The case began just after midnight on Aug. 23, 1997, when an unknown driver going east on a highway in Lombard, Ill., struck and killed a 70-year-old bicyclist. The motorist then sped away.
When the investigation into the killing bogged down, police decided to try a more general approach. About a week after the killing, at about the same time of night, police set up a highway checkpoint where the fatal hit-and-run occurred.
Patrol cars partially blocked the eastbound lanes of the highway, forcing cars to slow and form lines. As each driver came to the checkpoint, an officer would take 10 to 15 seconds to ask the vehicle occupants whether they knew anything about the fatal hit-and-run. The officer also gave them a pamphlet asking for assistance.
While the checkpoint was set up, Robert Lidster drove up in a minivan. The minivan swerved and almost hit one of the officers, according to court records.
The officer smelled alcohol on Lidster's breath and another officer administered a sobriety test to Lidster on a side street, before charging him with driving under the influence. He was later tried and convicted.
On appeal, Lidster challenged his arrest on the grounds that the checkpoint was unconstitutional. Eventually, the Illinois Supreme Court agreed 4-3.
The state court majority cited the U.S. Supreme Court in 2000's Indianapolis vs. Edmond. In that case, the U.S. Supreme Court ruled that a police checkpoint set up to allow a drug-sniffing dog the chance to examine each car in a particularly drug-infested neighborhood was unconstitutional.
The U.S. Supreme Court majority in Edmond ruled that the Fourth Amendment requires an "individualized suspicion" -- some indication that a crime has occurred involving that vehicle -- before a vehicle can be stopped and examined for drugs.
Tuesday, the U.S. Supreme Court reversed the Illinois Supreme Court.
Speaking for a high court majority, Justice Stephen Breyer said the purpose of the Illinois checkpoint "differs significantly" from that in Edmond.
In the Illinois case, the "stop's primary law enforcement purpose was not to determine whether a vehicle's occupants were committing a crime, but to ask vehicle occupants, as members of the public, for their help in providing information about a crime in all likelihood committed by others," Breyer wrote.
The Illinois Supreme Court wrongly concluded that the Lidster case was governed by Edmond, Breyer said from the bench, "but Edmond considered the kind of stop where reasonable suspicion (that a crime had been committed) might matter ... So Edmond, we think, is beside the point."
To rule for Lidster would deprive the police of the opportunity of getting important law enforcement help from the public, Breyer added.
"We apply a rule of reason to such (informational) stops," he said. "We think the reason for the stop was reasonable and therefore constitutional."

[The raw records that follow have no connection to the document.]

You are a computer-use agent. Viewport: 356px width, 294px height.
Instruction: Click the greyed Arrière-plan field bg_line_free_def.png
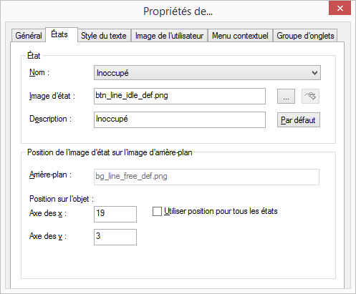pyautogui.click(x=206, y=177)
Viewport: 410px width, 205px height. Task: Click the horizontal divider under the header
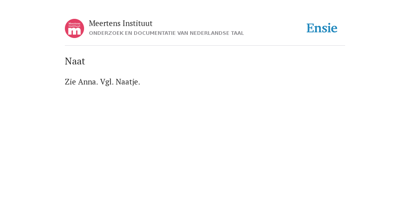pos(205,46)

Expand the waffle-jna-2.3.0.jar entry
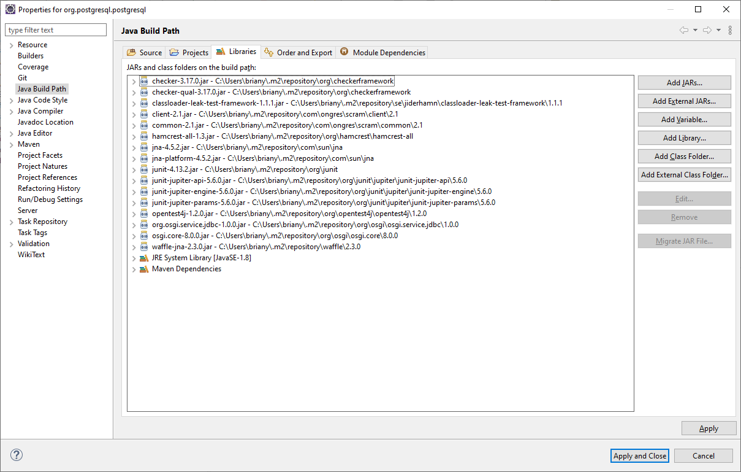click(x=134, y=247)

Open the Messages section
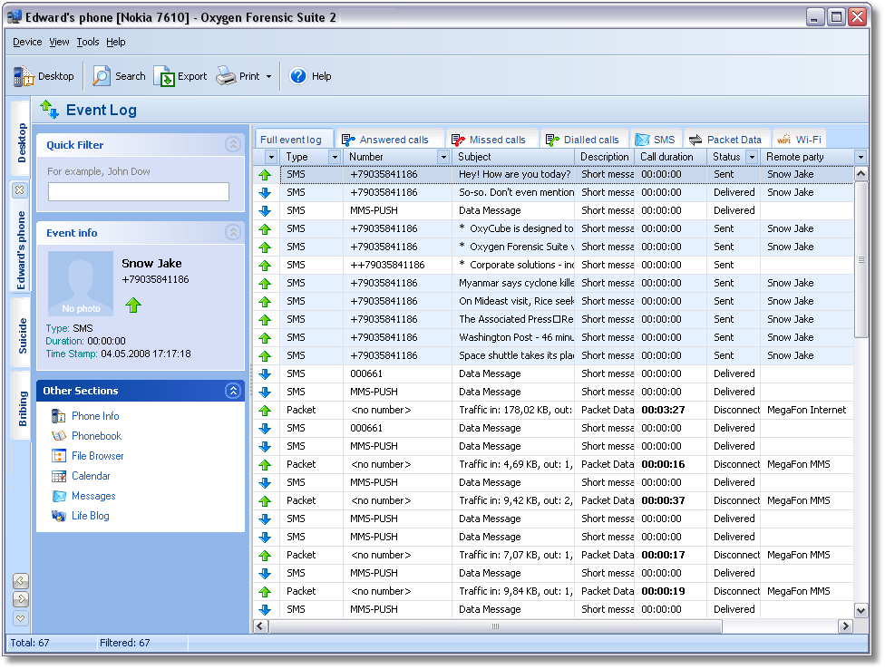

Justice John Paul Stevens, joined by Justices David Souter and Ruth Bader Ginsburg, dissented in part.
Stevens agreed with Breyer that Edmond "is not controlling in this case," but said he found the constitutional issue "closer than the court (majority) does and believe it would be wise to remand (send down) the case to the Illinois state courts to address that issue in the first instance."
Stevens said a checkpoint that stops cars is quite different from one that deals with pedestrians, "who are free to keep walking when they encounter police officers handing out flyers or seeking information."